Я присоединился к тысячелетней борьбе, когда ружьё уже сменил автомат, картечь — осколочные снаряды, когда броня трещала, как пустой орех, а железные птицы резали пополам вечное небо. Шла война Востока против Запада, красных против коричневых, звезды против свастики. Гусеницы танков давили лживые демократии, и левенсрауму противостояла Мировая революция, Вермахту — Красная армия. Зигфрид встал против Муромца, Третий рейх — против Страны Советов [17] . Его войска потекли на Восток, на просторах которого титаны сразились с гигантами, сыновья Вотана с детьми Перуна. Тогда я и вступил в Партию. (Моя прежняя жизнь не имеет значения.) И орда опрокинула легионы. Её вал докатился до их столицы, водрузив над пепелищем кумачовые стяги. И над нашими землями перестало заходить солнце…

17

Одно из названий Империи, их полный перечень приведён Хронобергом в «Руинах, эпохах, религиях».

Только война выковывает атлетические тела и железные души. Когда я сжимал горло немца или японца, протыкая им грудь штыком, то читал в угасающем взоре презрение к смерти, какое ощущал в себе. Мы знали, за что умираем, знали, что бессмертны. Мы писали историю, а её пишут кровью…

Опровергая время, я умру (или умер) вместе с погибшими товарищами и сгинувшими недругами.
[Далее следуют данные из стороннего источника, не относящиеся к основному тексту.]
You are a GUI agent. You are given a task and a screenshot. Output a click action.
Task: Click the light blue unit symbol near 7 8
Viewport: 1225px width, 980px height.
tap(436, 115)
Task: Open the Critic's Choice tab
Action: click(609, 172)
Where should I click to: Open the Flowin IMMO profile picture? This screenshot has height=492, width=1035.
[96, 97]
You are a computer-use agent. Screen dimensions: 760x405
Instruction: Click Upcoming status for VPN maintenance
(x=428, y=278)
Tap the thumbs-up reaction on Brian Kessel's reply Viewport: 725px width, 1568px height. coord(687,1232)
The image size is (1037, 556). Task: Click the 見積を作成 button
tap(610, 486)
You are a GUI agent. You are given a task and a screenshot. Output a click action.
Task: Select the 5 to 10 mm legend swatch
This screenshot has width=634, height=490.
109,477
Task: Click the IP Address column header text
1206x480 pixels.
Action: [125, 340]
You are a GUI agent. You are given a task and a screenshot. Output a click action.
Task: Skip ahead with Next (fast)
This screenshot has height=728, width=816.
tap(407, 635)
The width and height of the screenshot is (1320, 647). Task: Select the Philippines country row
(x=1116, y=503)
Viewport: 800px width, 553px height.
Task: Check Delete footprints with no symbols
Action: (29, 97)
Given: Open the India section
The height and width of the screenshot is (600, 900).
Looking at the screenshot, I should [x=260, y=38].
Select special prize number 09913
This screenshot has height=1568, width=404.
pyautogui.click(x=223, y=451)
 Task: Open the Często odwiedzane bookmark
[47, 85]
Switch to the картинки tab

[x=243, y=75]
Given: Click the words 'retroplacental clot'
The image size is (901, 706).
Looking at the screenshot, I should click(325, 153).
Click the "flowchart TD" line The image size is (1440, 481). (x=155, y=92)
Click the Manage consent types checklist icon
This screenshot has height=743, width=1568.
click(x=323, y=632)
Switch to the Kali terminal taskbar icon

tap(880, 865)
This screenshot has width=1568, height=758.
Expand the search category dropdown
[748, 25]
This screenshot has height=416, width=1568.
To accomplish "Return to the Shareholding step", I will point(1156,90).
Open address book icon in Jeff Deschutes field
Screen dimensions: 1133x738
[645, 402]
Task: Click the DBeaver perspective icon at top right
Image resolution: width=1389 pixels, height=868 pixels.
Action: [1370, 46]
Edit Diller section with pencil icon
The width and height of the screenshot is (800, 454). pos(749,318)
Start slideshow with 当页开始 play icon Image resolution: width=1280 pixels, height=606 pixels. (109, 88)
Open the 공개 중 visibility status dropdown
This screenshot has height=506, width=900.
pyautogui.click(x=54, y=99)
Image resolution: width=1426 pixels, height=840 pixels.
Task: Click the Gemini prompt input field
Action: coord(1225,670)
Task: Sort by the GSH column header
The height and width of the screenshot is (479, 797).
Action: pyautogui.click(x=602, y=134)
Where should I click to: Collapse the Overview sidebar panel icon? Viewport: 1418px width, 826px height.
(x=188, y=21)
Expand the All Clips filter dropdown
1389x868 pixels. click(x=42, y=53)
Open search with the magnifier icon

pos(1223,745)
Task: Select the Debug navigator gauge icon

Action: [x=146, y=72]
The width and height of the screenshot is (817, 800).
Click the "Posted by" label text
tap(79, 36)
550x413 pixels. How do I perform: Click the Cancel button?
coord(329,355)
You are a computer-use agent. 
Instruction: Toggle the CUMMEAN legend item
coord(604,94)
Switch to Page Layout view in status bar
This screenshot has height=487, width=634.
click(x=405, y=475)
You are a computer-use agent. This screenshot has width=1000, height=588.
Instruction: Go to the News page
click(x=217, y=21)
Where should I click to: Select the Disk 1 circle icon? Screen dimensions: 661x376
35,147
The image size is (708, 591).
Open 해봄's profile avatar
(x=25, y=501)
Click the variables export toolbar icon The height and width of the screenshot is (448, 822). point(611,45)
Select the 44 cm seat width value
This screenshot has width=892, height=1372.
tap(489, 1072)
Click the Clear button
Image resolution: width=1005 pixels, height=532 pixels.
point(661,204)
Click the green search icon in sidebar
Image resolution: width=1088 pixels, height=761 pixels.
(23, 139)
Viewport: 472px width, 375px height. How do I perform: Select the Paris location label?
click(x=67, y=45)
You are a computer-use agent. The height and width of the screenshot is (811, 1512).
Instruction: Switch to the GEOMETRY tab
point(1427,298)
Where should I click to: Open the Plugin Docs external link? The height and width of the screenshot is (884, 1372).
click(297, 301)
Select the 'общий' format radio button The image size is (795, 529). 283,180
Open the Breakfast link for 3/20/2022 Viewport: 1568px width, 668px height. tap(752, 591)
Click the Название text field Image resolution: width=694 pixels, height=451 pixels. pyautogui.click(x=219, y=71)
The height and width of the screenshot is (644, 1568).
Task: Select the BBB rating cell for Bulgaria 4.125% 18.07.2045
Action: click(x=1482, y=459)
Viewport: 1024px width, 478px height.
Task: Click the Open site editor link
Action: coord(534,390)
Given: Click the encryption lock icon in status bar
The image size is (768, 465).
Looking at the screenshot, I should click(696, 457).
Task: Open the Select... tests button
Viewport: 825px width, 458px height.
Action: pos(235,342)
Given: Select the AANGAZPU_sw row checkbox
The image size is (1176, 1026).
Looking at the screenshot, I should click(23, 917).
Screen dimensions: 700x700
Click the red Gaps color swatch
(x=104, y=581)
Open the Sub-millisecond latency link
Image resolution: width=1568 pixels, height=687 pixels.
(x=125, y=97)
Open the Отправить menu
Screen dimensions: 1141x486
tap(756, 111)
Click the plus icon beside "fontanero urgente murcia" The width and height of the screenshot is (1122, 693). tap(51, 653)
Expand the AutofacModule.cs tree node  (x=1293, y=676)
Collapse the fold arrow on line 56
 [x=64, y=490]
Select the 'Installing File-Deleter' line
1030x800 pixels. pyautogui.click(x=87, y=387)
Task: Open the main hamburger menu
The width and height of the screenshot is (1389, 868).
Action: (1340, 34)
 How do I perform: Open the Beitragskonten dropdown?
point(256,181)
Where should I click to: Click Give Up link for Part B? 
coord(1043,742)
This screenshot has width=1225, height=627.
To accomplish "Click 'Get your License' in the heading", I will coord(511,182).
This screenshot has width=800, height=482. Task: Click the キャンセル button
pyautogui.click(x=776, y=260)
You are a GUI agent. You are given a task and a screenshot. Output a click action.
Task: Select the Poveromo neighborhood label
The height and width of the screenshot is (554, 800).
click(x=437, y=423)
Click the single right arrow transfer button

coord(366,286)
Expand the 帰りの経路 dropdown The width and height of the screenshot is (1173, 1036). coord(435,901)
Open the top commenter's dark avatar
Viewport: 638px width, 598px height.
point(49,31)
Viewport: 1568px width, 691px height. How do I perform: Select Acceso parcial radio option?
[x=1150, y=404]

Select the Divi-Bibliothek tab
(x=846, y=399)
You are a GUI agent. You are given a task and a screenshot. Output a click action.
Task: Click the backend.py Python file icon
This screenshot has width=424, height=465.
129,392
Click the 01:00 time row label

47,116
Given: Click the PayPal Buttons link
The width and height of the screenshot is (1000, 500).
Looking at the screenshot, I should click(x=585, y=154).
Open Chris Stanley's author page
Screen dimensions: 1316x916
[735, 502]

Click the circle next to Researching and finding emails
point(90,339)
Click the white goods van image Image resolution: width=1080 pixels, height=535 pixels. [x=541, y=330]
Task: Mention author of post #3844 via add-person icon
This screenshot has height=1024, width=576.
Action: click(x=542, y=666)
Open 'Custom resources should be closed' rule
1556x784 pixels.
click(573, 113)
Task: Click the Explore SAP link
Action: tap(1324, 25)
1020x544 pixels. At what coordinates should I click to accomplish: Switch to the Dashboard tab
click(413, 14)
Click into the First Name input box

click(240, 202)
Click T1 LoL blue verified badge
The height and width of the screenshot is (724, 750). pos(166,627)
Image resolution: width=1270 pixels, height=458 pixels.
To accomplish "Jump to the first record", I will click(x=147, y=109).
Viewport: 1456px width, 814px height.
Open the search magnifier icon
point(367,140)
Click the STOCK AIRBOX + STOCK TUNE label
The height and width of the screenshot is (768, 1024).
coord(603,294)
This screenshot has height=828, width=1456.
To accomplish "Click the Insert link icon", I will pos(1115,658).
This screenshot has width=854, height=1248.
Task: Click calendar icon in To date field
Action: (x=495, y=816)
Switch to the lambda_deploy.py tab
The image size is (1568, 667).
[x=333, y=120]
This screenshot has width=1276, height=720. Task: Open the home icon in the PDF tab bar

А призраку безразлично, когда исчезнет это дряхлое тело…

Прошлое, из которого я пришёл, возвышало жизнь до трагедии, настоящее — низводит до фарса. Нищие духом распластались у прилавка, втискивая её в кошелёк. Они не ведают, зачем пришли, придавленные бессмысленностью, блуждают впотьмах, как кроты, принюхиваясь к наживе. Им не дано ни страстно жить, ни страстно умирать. Они оканчивают свой путь, когда приходит час, а умирают ещё раньше, и мне их искренне жаль.

Простой солдат державы, я пишу эти строки на её развалинах. Безымянный, я обессмертил себя делами, пребывающими в Вечности, куда вписывают нечто большее, чем слова. Имена же сегодняшних кумиров затёртой монетой выйдут из обращения. Их безликое время, когда военные хитрости уступили биржевым махинациям, а трофеем стал карман ближнего, сотрётся у потомков. Их цель — мгновенья, отбитые у смерти, скулящим от жалости к себе, им трудно умирать. На улицах они осуждающе кивают, указывая на меня своим золотушным отпрыскам, но в душе завидуют.